Wednesday, August 31, 2011

Apahsia

Aphasia is a crappy term for what the brain does sometimes after a brain injury and although you KNOW what you want to say, your speech comes out to listeners as word salad. It's incredibly frustrating. I only had it mildly when I was at Craig Hospital, but remember other patients having it much worse and it was SO frustrating. I have been volunteering back at Craig Hospital to get some medical experience to have more to say on my resume other than "I was a patient", and met to 2 people in the T-Zone who had had strokes (the T-Zone is a therapeutic area where you focus on playing games as strategy to get coordination back. It wasn't until after I was discharged from Craig that I saw the benefit of holding the cards in my hands, thinking about the next move, etc. as getting some of my functions back.)
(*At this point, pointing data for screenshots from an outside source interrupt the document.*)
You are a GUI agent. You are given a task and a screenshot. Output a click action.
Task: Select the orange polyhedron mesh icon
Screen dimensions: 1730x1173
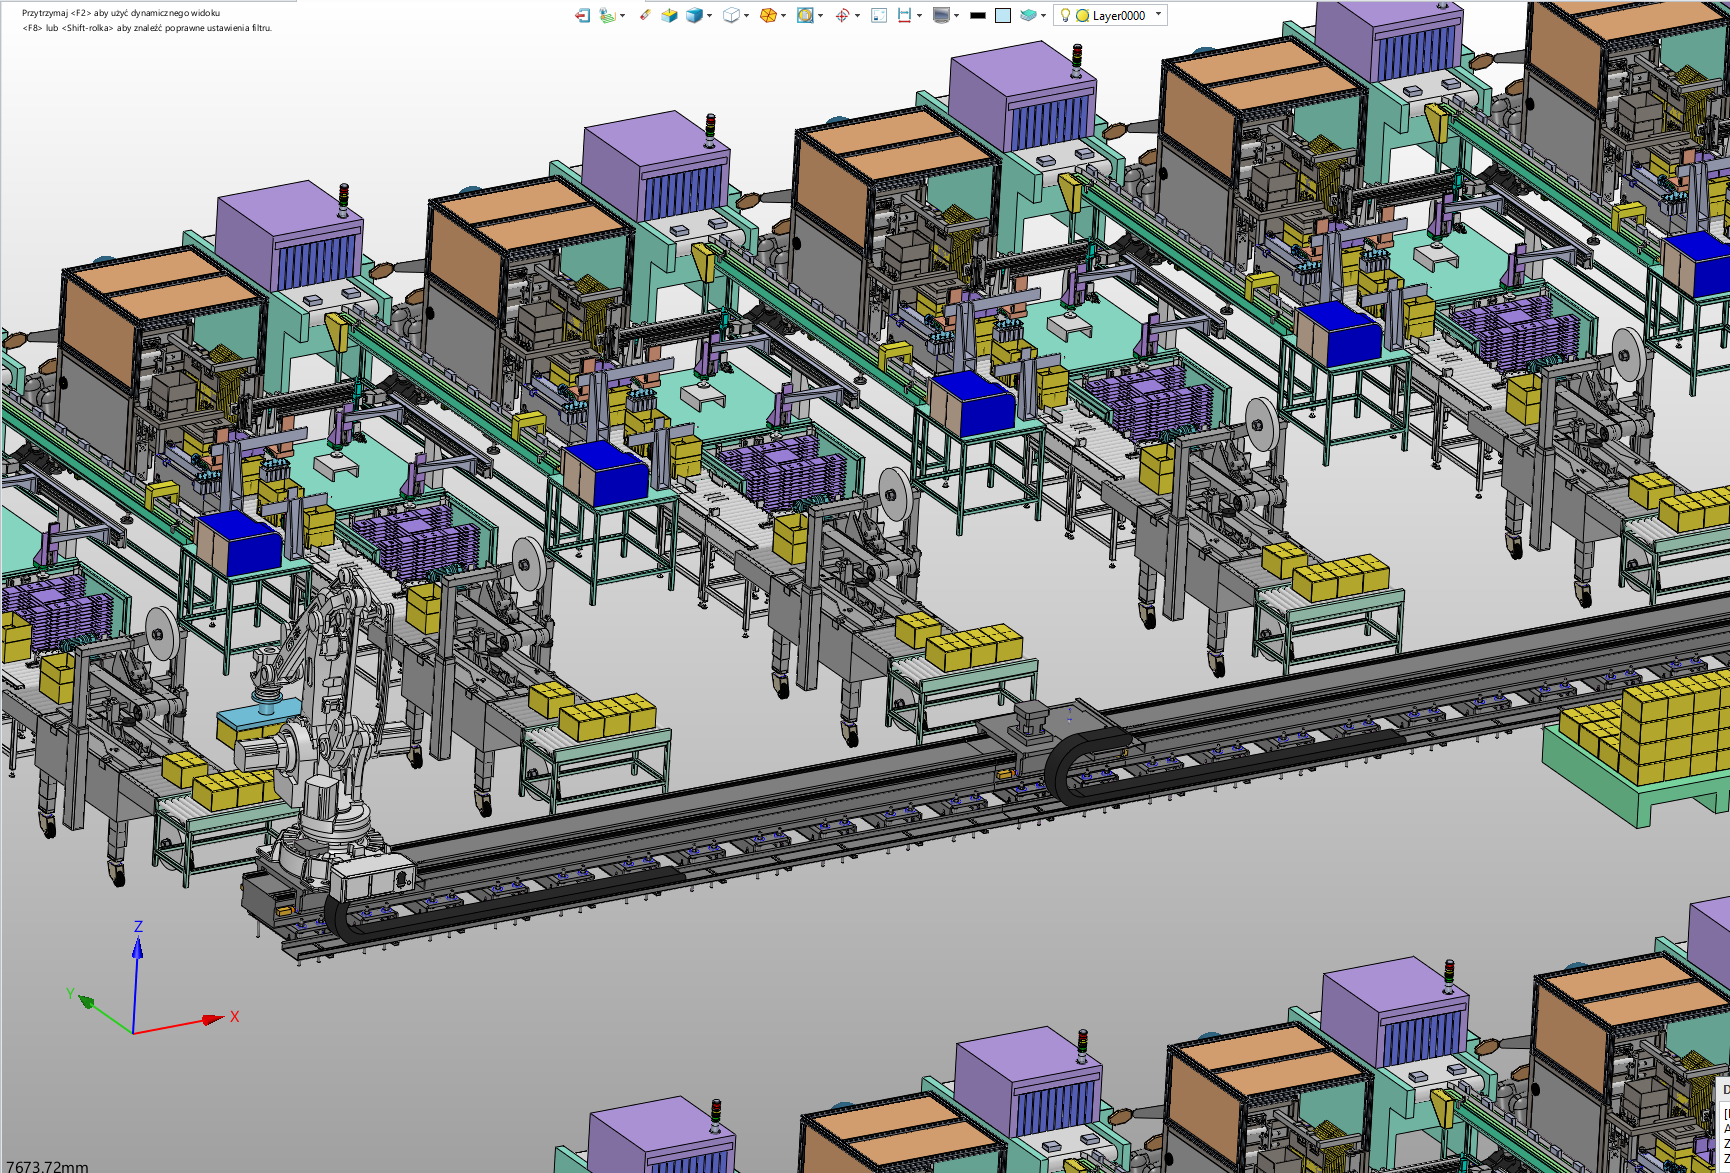767,15
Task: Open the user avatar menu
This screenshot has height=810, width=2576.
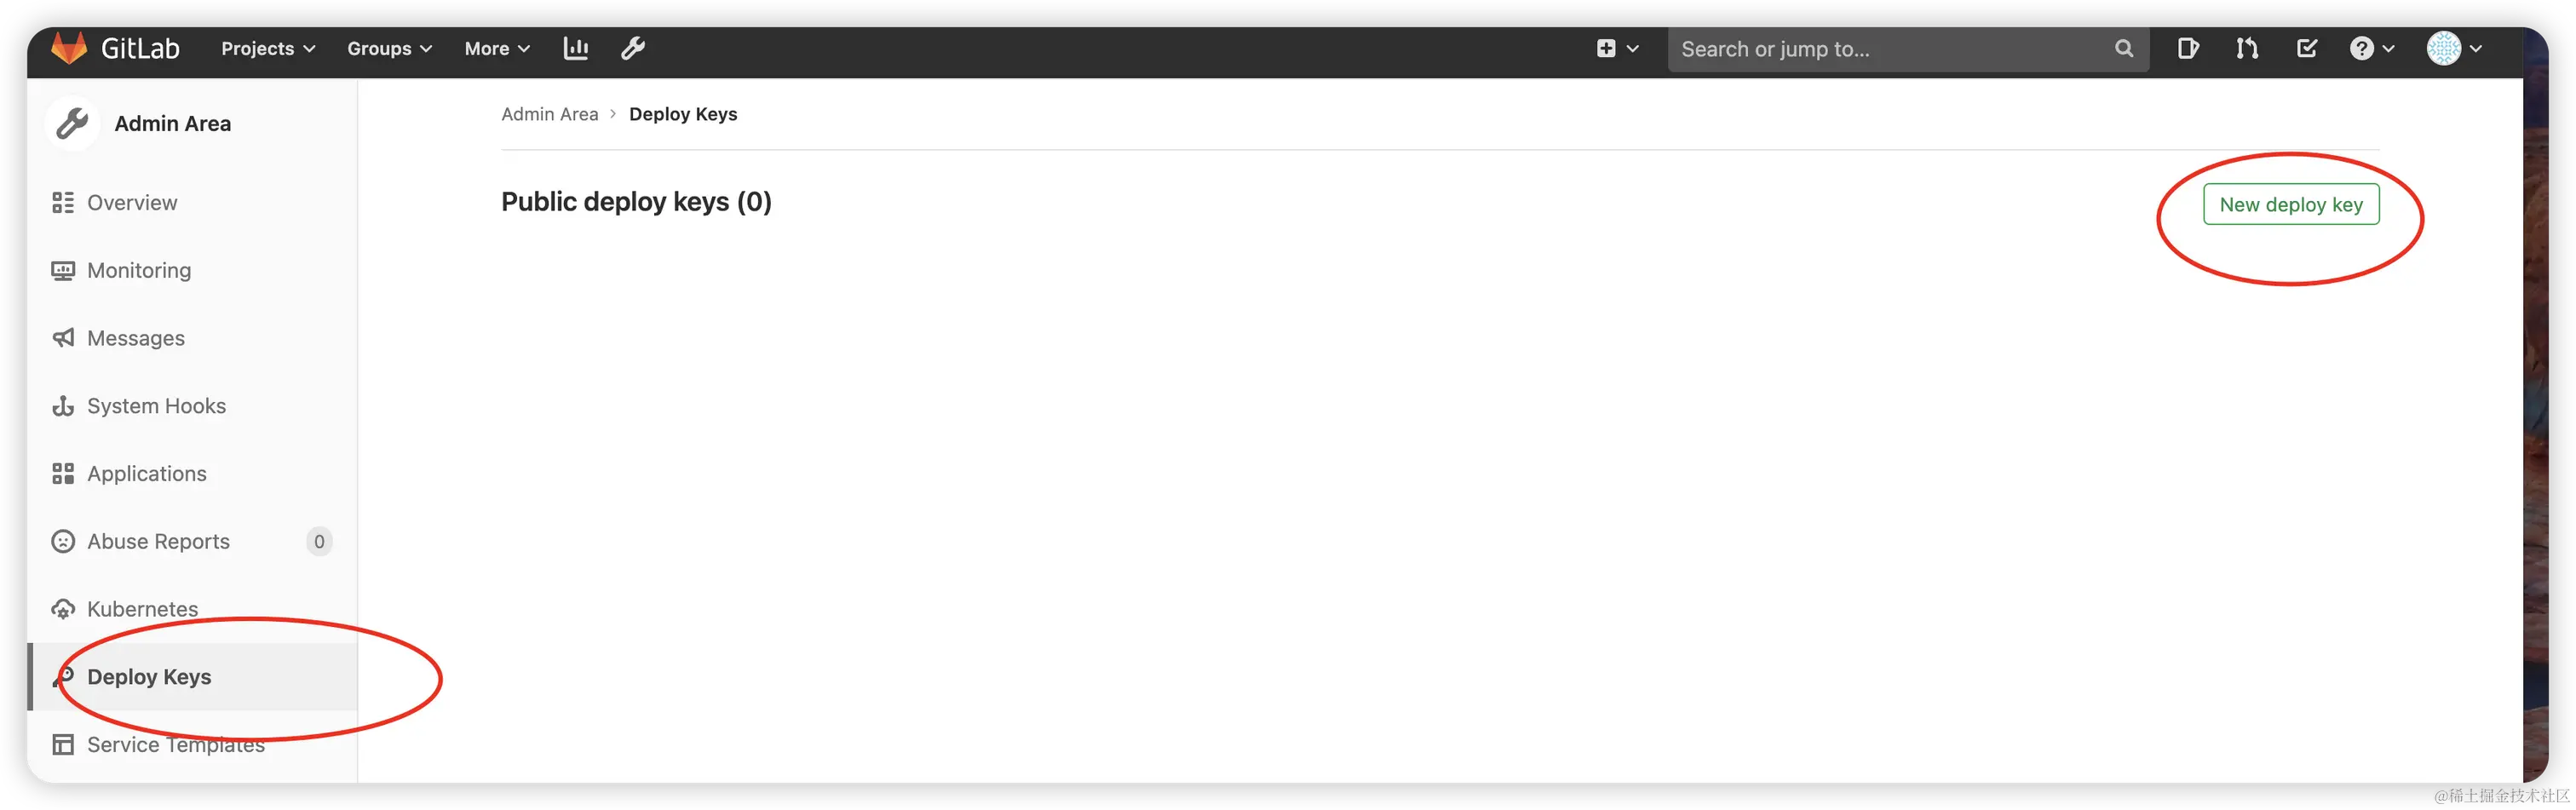Action: (2455, 48)
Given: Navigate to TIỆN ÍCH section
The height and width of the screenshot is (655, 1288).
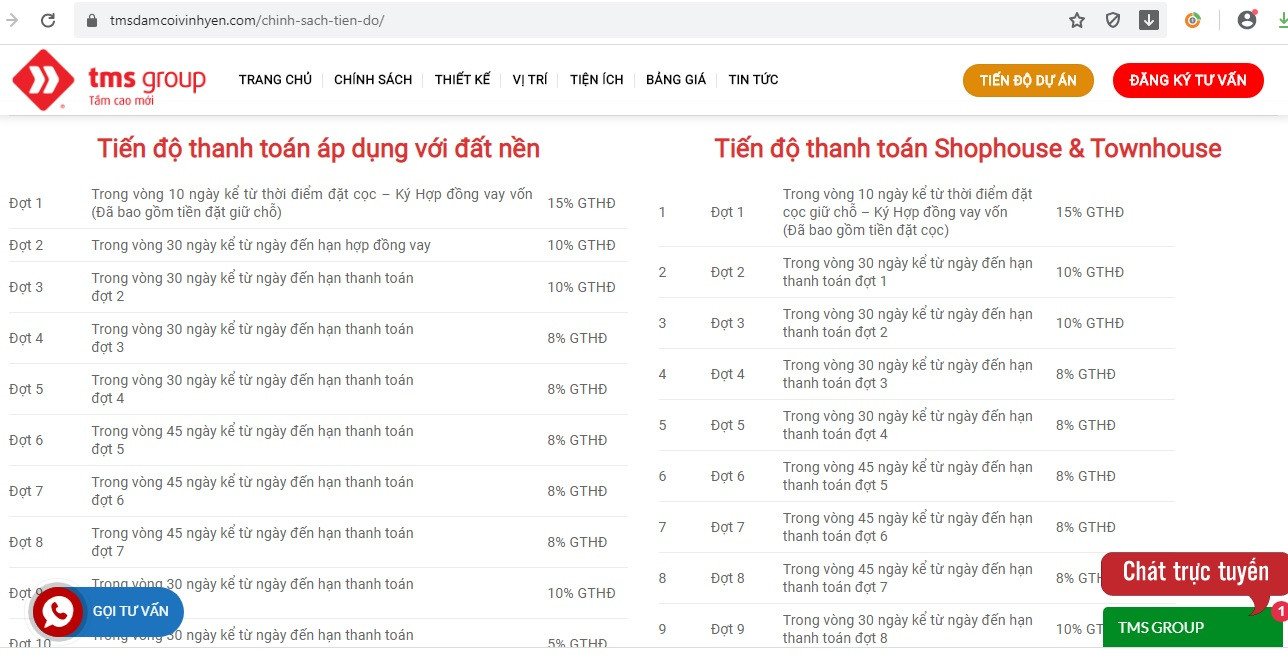Looking at the screenshot, I should [597, 80].
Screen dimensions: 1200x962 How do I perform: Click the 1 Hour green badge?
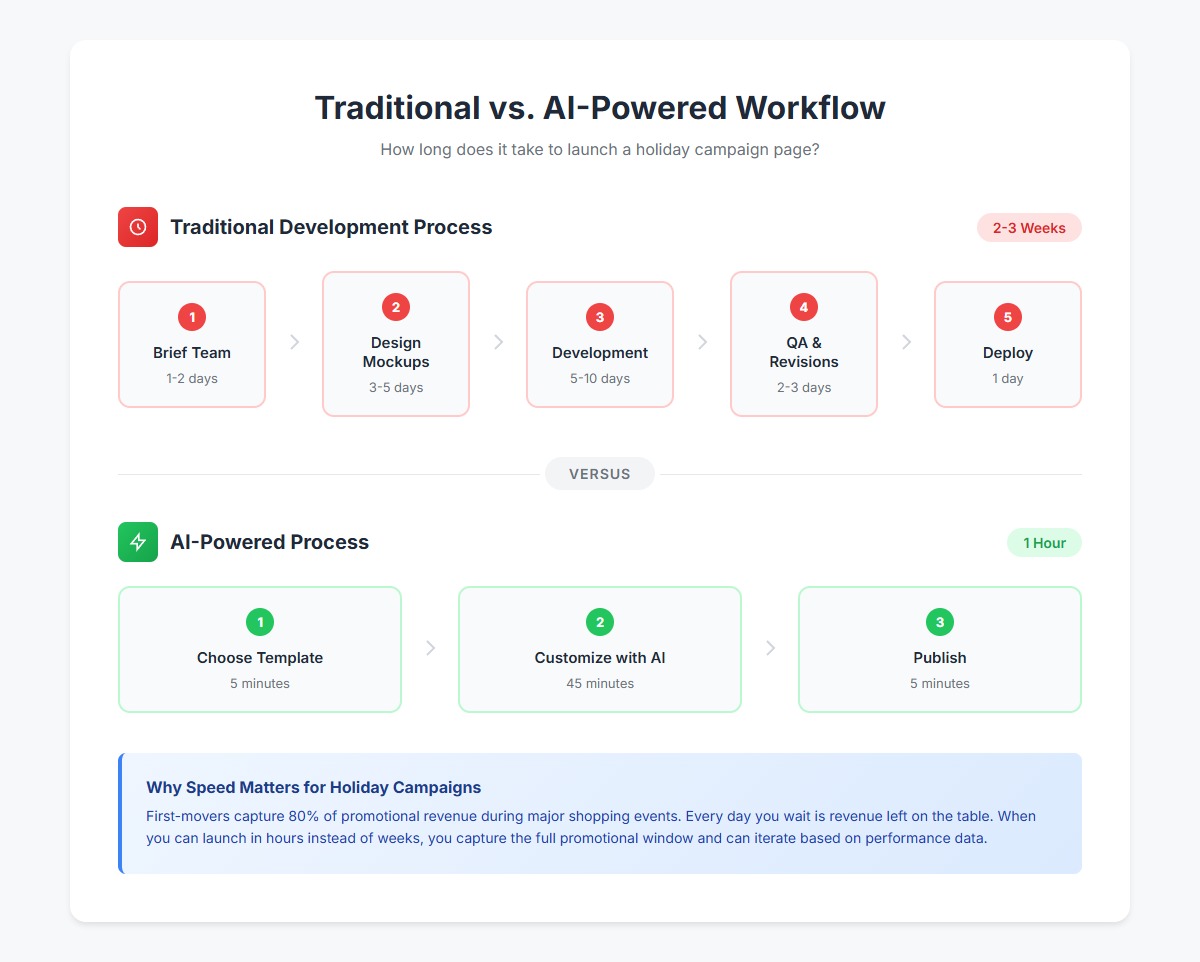1044,543
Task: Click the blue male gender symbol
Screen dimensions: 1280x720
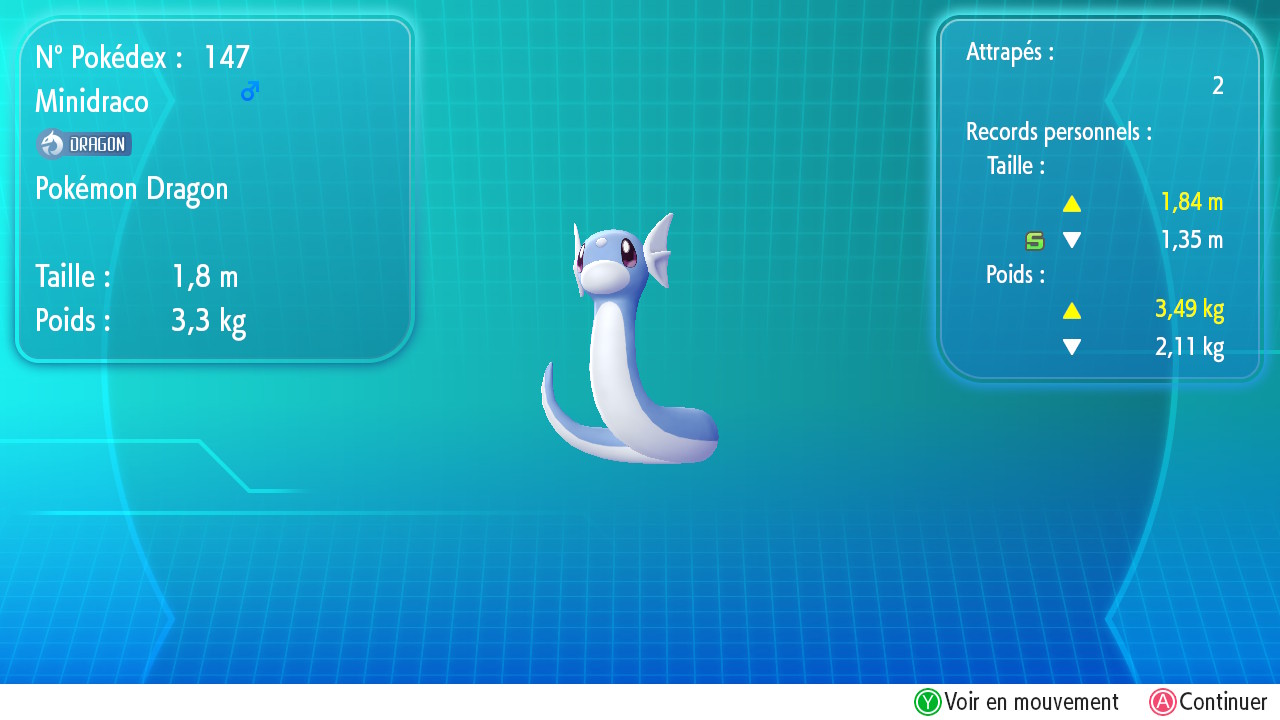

At the time it was just fun times with Sandy, the OT therapist. Jill, a patient I met earlier this week, had a stroke 2 months ago, and currently has a pretty severe case of Aphasia. She said something about Shoes... and Sandy and I finally understood her to mean that she wanted to be in my shoes.. Tears welled up in my eyes. I remember that desperation. That feeling of helplessness. Of just wanting the frustration to end. Of wanting to wake up from the bad dream you currently find yourself in and be back to the way things once were. I told her that things were going to get better, but that "this" took a LOT of hard work, and I haven't gotten here overnight. It's taken 2.5 years of hard work, tears, God's intervention, and a lot of prayer. I have no idea why the Aphasia just went away. That's for a speech pathologist to figure out. There's a lot of things surrounding the stroke that I will never understand, and frankly, I am not sure I want to anymore. It happened. Knowing WHY can't do anything now. Having something to blame won't change today. I'll be on medication for the rest of my life. I'm taking care of myself and working hard to prevent anything else from happening. But I'm not letting that prevent me from living today to the fullest either. I could long or wish from things to be different, but they are not. So for now, I will pray for Jill and the other patients that I meet at the hospital that are where I was a few years ago, because I know what it is to be in the shoes, literally.